**Recorded information:**

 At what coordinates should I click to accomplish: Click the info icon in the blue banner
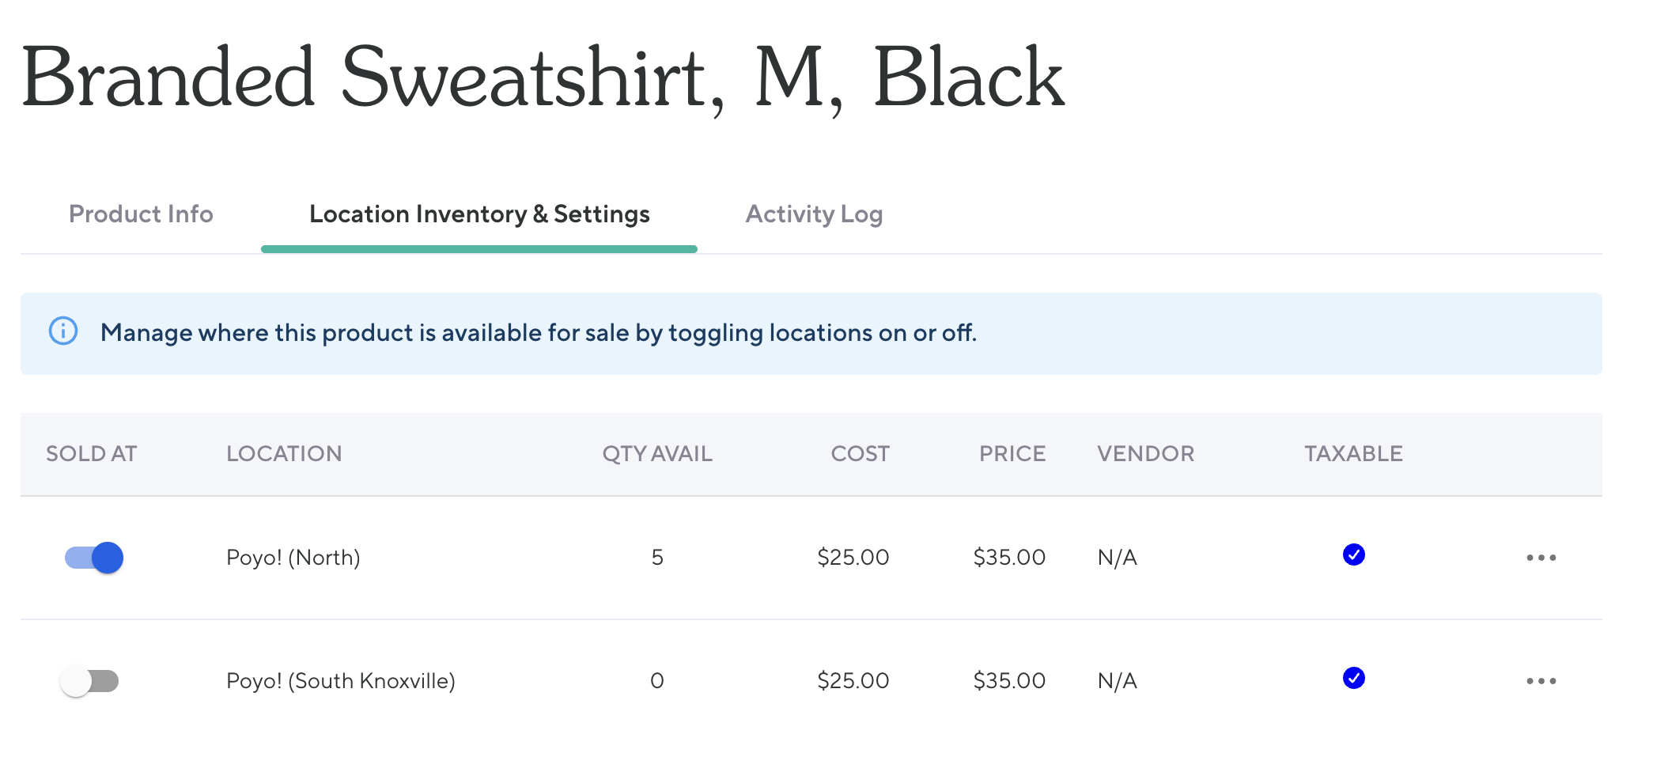tap(63, 331)
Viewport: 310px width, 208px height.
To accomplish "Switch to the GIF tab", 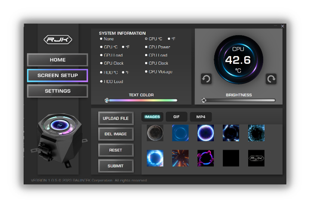I will [176, 117].
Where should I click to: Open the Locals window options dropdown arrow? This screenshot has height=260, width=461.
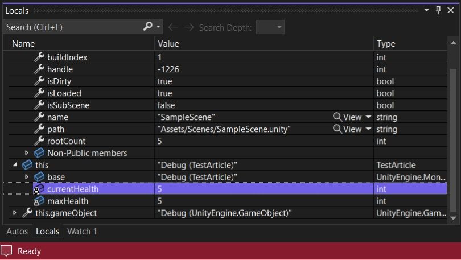(x=426, y=10)
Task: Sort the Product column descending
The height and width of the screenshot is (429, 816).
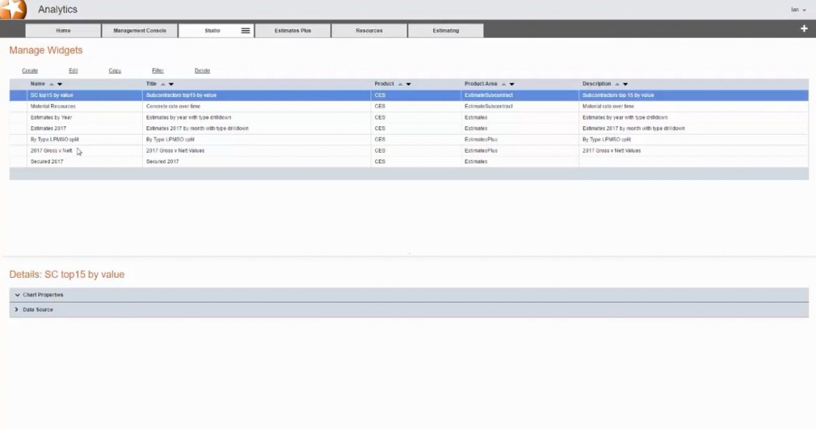Action: click(410, 84)
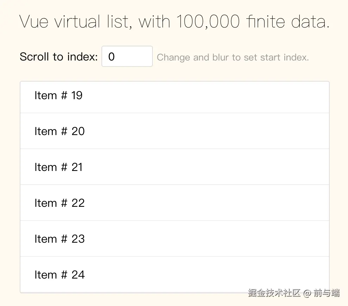Screen dimensions: 348x306
Task: Choose the Item # 21 list row
Action: pyautogui.click(x=175, y=167)
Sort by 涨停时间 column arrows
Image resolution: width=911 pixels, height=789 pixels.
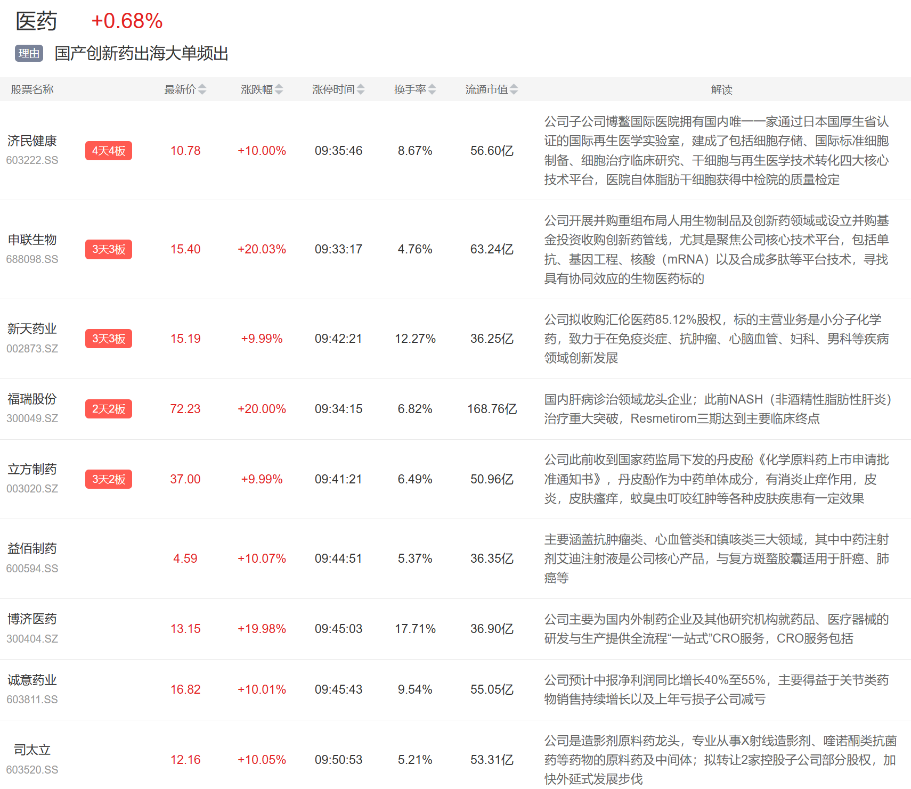(361, 89)
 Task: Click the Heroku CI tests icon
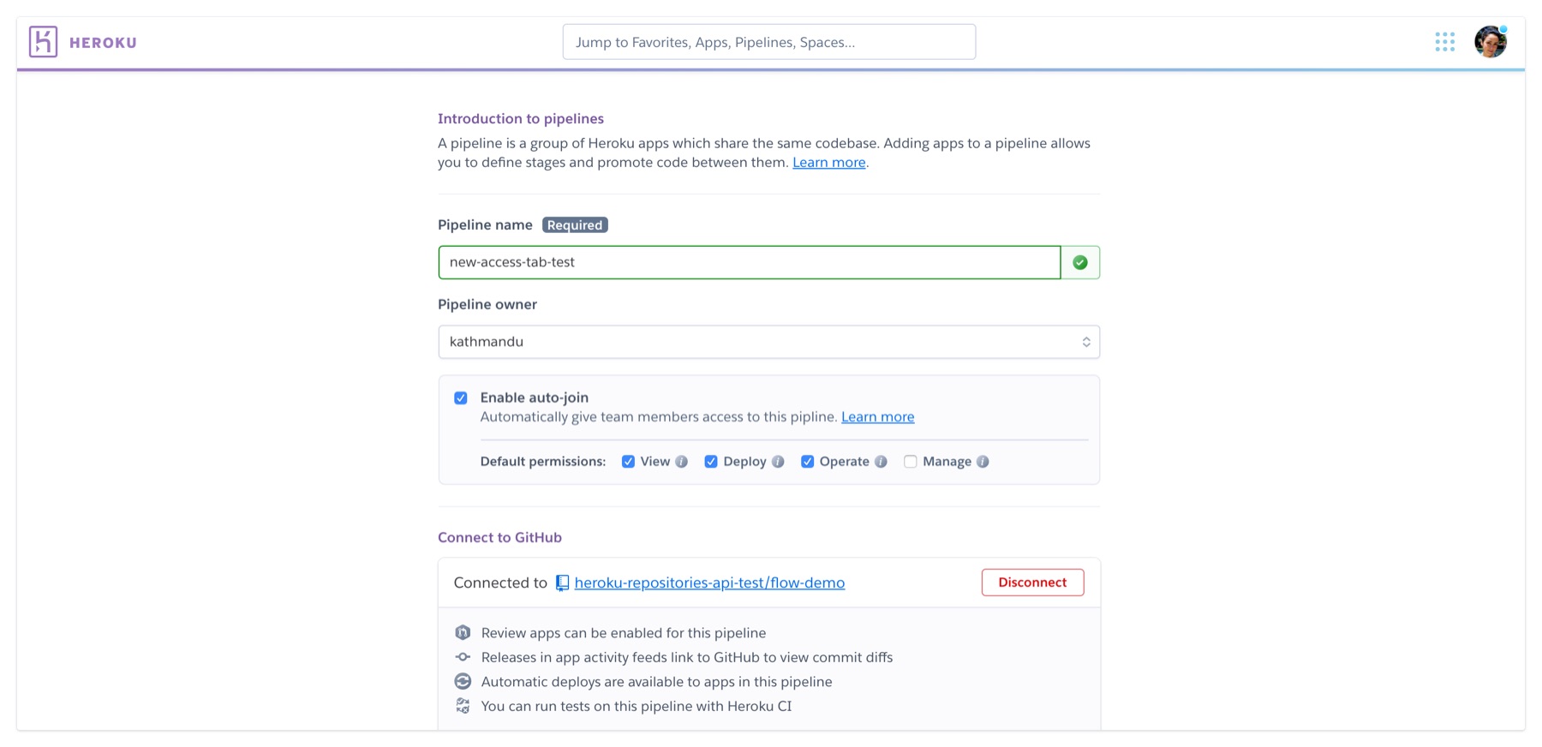[463, 706]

**What you have to do:**
Provide a count of the lines in the data above that include the word "Sort", stating the number alone.

**Exercise result:**
2